Instructions for the task —
For the word "navigation", find each line in the entries where it occurs and copy that line.

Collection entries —
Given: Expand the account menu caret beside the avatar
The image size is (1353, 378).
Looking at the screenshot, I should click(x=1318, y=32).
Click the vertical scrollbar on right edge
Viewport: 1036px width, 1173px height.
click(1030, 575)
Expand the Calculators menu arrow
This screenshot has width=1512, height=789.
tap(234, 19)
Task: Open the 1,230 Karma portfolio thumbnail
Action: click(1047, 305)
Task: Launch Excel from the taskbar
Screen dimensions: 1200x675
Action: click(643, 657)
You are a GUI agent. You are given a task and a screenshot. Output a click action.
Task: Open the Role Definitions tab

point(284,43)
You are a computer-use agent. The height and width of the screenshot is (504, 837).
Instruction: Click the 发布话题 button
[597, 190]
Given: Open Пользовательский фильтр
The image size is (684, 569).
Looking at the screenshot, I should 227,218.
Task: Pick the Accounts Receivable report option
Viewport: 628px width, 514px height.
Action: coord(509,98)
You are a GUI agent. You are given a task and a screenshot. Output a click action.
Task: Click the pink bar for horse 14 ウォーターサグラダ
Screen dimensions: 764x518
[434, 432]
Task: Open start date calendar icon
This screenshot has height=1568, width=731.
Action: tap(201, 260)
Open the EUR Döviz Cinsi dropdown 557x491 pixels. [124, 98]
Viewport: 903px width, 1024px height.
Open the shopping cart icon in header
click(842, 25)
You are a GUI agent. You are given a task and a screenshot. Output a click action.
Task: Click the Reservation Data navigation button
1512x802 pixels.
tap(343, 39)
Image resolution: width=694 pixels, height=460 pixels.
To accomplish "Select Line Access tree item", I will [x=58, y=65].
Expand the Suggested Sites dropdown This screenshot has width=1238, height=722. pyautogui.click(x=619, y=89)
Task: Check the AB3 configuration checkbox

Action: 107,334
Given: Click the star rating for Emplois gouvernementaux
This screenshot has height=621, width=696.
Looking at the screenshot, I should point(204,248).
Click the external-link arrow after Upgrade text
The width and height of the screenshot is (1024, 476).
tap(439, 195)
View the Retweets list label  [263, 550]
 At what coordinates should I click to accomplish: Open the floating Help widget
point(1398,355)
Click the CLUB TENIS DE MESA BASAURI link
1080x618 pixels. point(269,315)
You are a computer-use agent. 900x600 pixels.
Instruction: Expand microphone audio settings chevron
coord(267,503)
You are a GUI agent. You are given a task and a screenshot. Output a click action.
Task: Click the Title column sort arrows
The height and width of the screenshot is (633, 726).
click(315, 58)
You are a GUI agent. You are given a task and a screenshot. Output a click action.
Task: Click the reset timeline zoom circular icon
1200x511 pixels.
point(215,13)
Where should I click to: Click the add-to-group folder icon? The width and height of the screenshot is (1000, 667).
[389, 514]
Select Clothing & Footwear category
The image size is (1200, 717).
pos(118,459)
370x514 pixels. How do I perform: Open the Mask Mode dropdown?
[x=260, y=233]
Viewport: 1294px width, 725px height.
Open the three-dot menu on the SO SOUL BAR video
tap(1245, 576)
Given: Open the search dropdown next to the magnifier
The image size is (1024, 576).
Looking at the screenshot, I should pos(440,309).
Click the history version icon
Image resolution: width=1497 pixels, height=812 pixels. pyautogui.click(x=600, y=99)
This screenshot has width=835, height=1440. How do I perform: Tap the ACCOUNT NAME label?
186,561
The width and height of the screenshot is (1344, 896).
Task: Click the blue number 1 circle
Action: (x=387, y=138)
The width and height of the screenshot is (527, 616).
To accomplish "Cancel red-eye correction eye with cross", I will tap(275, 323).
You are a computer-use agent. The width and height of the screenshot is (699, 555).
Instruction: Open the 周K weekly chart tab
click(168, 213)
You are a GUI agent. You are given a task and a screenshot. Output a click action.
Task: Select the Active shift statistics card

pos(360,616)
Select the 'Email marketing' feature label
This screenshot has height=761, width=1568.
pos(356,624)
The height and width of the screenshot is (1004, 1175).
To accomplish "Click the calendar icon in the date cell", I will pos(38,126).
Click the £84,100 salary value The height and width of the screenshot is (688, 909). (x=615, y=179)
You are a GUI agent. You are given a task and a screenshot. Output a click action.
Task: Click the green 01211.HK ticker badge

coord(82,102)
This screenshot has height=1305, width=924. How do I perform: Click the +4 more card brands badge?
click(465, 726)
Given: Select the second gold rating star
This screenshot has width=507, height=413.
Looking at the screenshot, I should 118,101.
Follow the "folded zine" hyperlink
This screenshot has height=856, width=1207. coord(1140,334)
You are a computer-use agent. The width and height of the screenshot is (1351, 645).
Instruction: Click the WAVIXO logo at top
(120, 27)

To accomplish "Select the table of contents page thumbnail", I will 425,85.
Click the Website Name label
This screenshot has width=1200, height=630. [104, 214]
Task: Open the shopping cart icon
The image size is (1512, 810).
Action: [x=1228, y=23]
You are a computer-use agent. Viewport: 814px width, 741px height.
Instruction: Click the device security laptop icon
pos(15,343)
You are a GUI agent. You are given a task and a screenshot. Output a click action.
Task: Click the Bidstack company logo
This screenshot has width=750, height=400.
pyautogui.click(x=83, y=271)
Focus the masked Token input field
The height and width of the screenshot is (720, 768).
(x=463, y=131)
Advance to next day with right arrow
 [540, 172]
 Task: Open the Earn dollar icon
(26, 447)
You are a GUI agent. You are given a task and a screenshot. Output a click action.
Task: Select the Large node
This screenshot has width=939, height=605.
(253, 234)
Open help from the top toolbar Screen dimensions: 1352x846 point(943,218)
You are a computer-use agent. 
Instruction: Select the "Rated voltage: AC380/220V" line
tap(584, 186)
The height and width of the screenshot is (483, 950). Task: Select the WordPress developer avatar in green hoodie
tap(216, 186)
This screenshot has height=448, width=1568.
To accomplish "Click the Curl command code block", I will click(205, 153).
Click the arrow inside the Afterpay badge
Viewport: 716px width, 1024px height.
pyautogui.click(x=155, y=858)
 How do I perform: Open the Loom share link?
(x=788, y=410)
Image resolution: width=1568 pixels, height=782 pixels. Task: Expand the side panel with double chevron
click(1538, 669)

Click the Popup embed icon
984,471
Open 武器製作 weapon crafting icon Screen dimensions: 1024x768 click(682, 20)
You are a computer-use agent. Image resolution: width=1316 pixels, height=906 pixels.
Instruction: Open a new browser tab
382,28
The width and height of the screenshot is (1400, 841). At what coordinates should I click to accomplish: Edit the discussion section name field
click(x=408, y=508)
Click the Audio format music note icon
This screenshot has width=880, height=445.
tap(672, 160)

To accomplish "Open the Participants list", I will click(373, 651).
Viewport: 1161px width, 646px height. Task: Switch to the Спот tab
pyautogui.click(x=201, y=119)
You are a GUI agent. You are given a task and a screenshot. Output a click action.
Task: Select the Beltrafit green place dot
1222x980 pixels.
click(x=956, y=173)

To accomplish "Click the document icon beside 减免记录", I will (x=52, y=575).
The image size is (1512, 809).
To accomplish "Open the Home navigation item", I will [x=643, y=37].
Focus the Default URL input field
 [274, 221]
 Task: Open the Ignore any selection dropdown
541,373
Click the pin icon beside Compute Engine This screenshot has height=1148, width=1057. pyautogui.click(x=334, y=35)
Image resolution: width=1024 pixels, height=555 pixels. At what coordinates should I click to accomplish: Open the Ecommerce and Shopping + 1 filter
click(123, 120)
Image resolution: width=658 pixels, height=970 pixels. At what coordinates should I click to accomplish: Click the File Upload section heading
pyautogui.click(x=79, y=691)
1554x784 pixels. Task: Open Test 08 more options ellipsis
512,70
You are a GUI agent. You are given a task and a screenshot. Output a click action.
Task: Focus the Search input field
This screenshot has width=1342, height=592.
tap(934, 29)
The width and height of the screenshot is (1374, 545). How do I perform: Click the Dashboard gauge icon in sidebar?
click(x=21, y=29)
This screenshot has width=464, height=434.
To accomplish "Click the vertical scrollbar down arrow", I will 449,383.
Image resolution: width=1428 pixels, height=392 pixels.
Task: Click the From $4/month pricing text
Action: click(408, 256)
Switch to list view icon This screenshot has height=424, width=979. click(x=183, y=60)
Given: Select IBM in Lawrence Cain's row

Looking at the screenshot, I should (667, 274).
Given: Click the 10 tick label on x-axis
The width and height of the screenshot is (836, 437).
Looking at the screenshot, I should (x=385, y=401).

Output below —
Task: Click the Reservation Data navigation button
To accomplish "Open the Home navigation item", I will [x=643, y=37].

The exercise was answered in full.